*Provided entries*
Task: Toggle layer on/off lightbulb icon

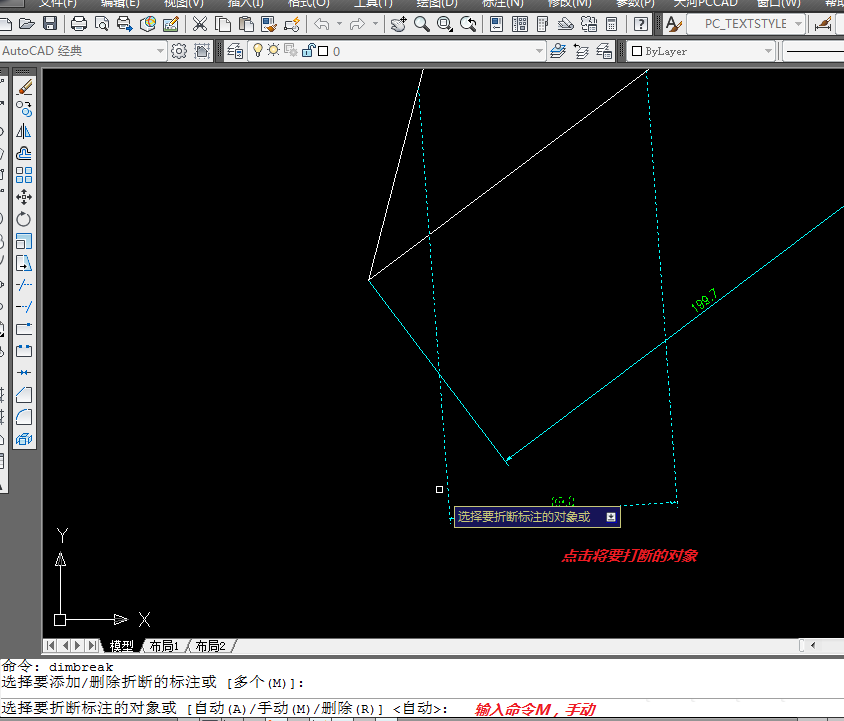Action: [257, 51]
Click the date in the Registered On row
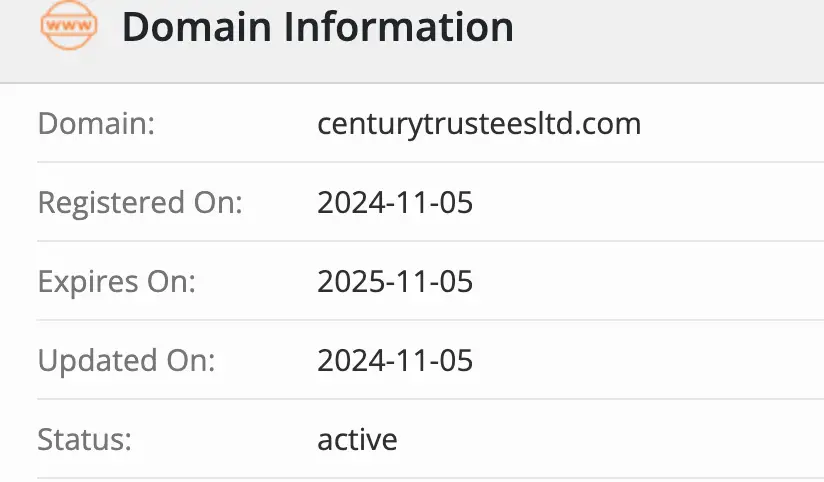Screen dimensions: 824x482 pyautogui.click(x=395, y=203)
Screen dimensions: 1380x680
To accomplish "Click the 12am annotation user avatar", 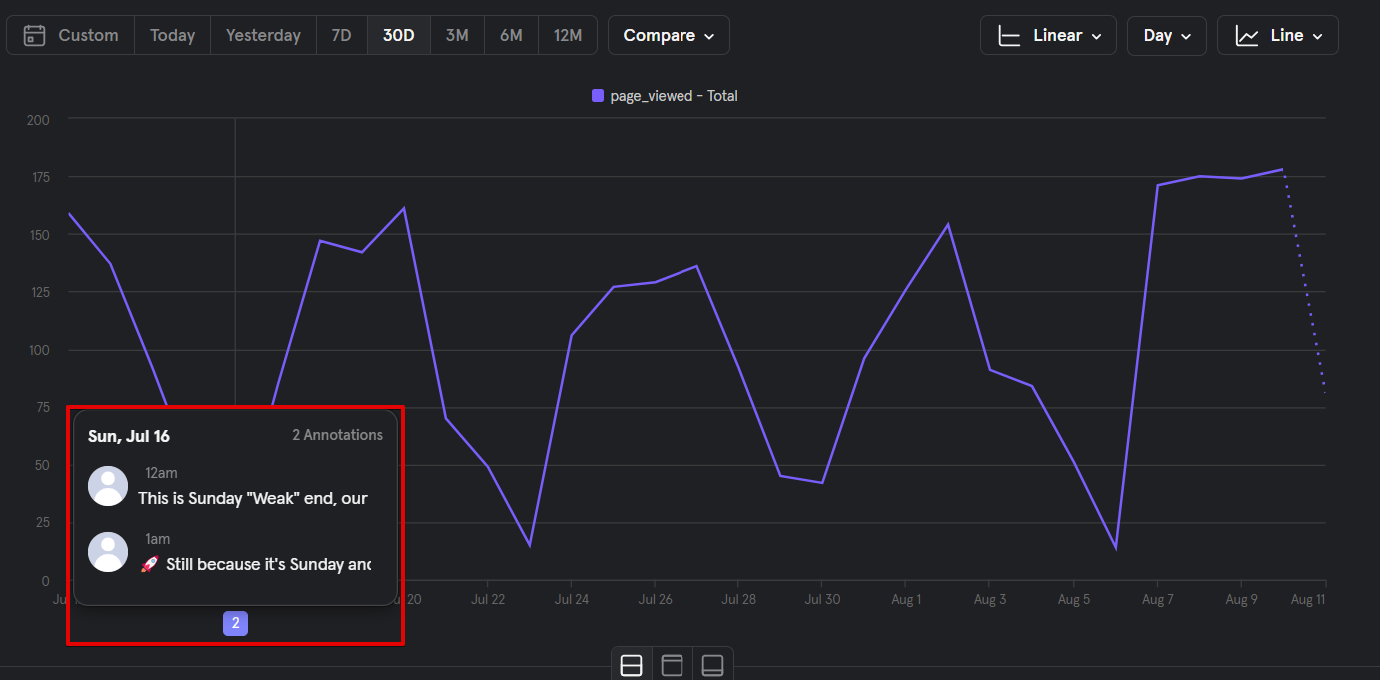I will tap(108, 486).
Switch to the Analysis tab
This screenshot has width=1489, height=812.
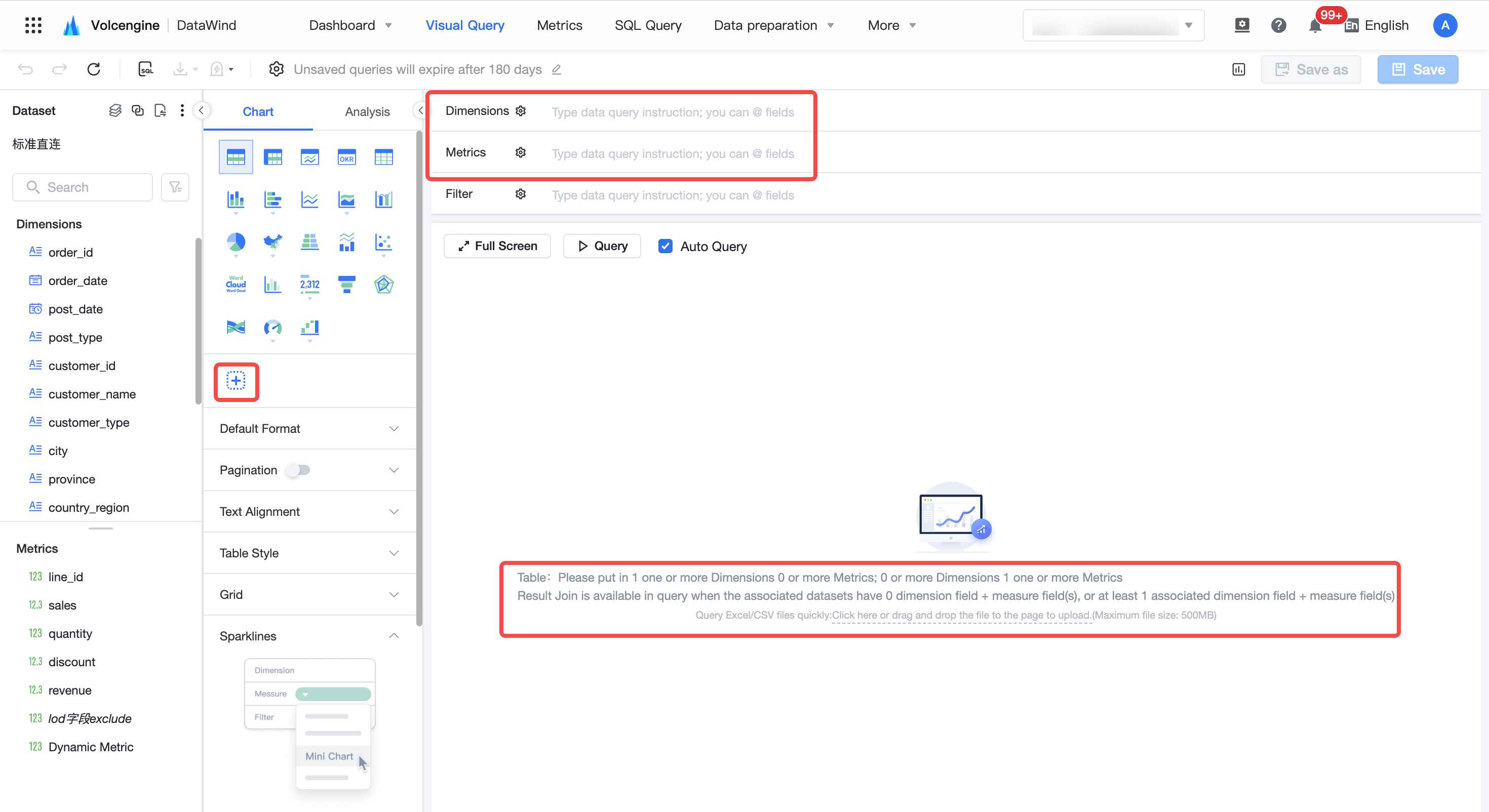click(x=367, y=111)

*Task objective*
Could you set down exactly, and only, the lines from the line containing "Switch to the Analysis tab" through the last line of the records, both included, without the pictures?

*Solved problem*
Switch to the Analysis tab
This screenshot has width=1489, height=812.
click(x=367, y=111)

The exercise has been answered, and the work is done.